Gli astronomi hanno catturato l’immagine più dettagliata fino ad oggi della regione centrale della Via Lattea, rivelando perché la formazione stellare avviene a un ritmo sorprendentemente lento nonostante l’abbondanza di gas e polvere. I risultati, ottenuti attraverso ALMA Central Molecular Zone Exploration Survey (ACES), fanno luce su un enigma di lunga data nell’astronomia galattica.
L’enigma della lenta formazione stellare
Il nucleo galattico, che circonda il buco nero supermassiccio Sagittarius A*, contiene decine di milioni di volte la massa del Sole in materiale denso. Secondo gli standard convenzionali, ciò dovrebbe alimentare un forte tasso di nascita stellare. Invece, le stelle si formano circa dieci volte più lentamente del previsto.
Perché è importante? Comprendere questa discrepanza è fondamentale perché il centro galattico offre il laboratorio più vicino per studiare il cuore delle galassie. Il nucleo della Via Lattea, sebbene estremo, offre un’opportunità senza precedenti di osservare i processi che si verificano in galassie distanti, dove i dettagli sono sfocati dalla distanza.
La svolta di ALMA: un’indagine completa
L’indagine ACES sfrutta l’Atacama Large Millimeter/submillimeter Array (ALMA) in Cile per mappare quasi l’intero arco di 650 anni luce del nucleo galattico. A differenza delle indagini precedenti, che sacrificavano i dettagli a favore di un’ampia copertura o si concentravano su aree limitate, ACES riesce a ottenere entrambi.

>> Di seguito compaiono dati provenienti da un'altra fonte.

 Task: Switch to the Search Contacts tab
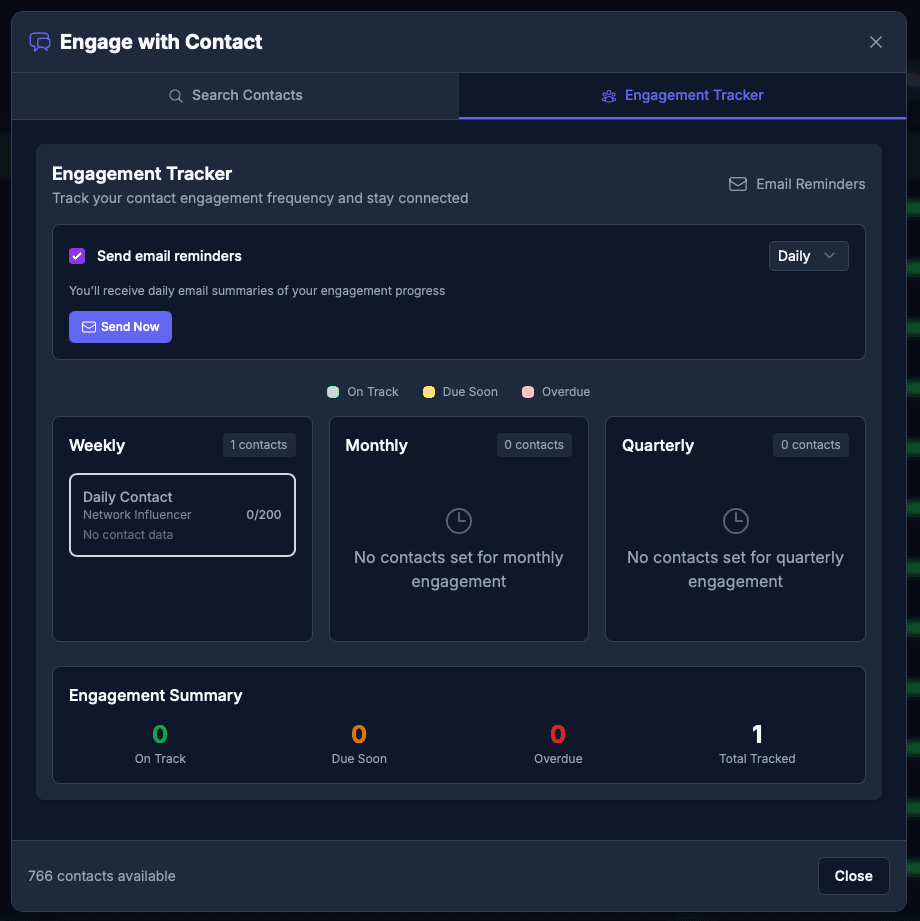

Il team ha misurato oltre 70 impronte chimiche nel gas – tra cui monossido di silicio, metanolo e acetone – per valutare densità, temperatura e movimento. Ciò consente agli scienziati di tracciare il flusso di gas, identificare le onde d’urto e individuare le aree in cui la formazione stellare si accende o viene meno.

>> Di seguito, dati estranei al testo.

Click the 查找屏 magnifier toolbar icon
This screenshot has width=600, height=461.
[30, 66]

Ambienti estremi e analogie dell’universo primordiale
Il nucleo galattico è caratterizzato da condizioni estreme, comprese stelle massicce che vivono velocemente e muoiono giovani nelle ipernove (a volte chiamate supersupernove). Queste colossali esplosioni, che rilasciano energia dieci volte più grande delle normali supernove, spesso portano alla formazione di buchi neri e si pensa che producano lunghi lampi di raggi gamma.
I ricercatori stanno ora utilizzando simulazioni al computer, testate rispetto ai dati dell’indagine, per capire come i flussi di gas, le nubi, le radiazioni e le esplosioni interagiscono per promuovere o sopprimere la nascita delle stelle.
“Crediamo che la regione condivida molte caratteristiche con le galassie dell’universo primordiale”, afferma Steve Longmore, leader dell’ACES, “dove le stelle si formavano in ambienti caotici ed estremi”.
Ciò suggerisce che lo studio del nucleo della Via Lattea potrebbe offrire spunti su come le galassie si sono evolute agli albori del cosmo. Analizzando i punti in cui si attiva e disattiva la formazione stellare, gli scienziati mirano a svelare le forze che controllano il tasso di nascita delle stelle in queste regioni turbolente.
I nuovi dati rappresentano un passo cruciale verso la comprensione dell’evoluzione galattica e dei processi fondamentali che modellano l’universo.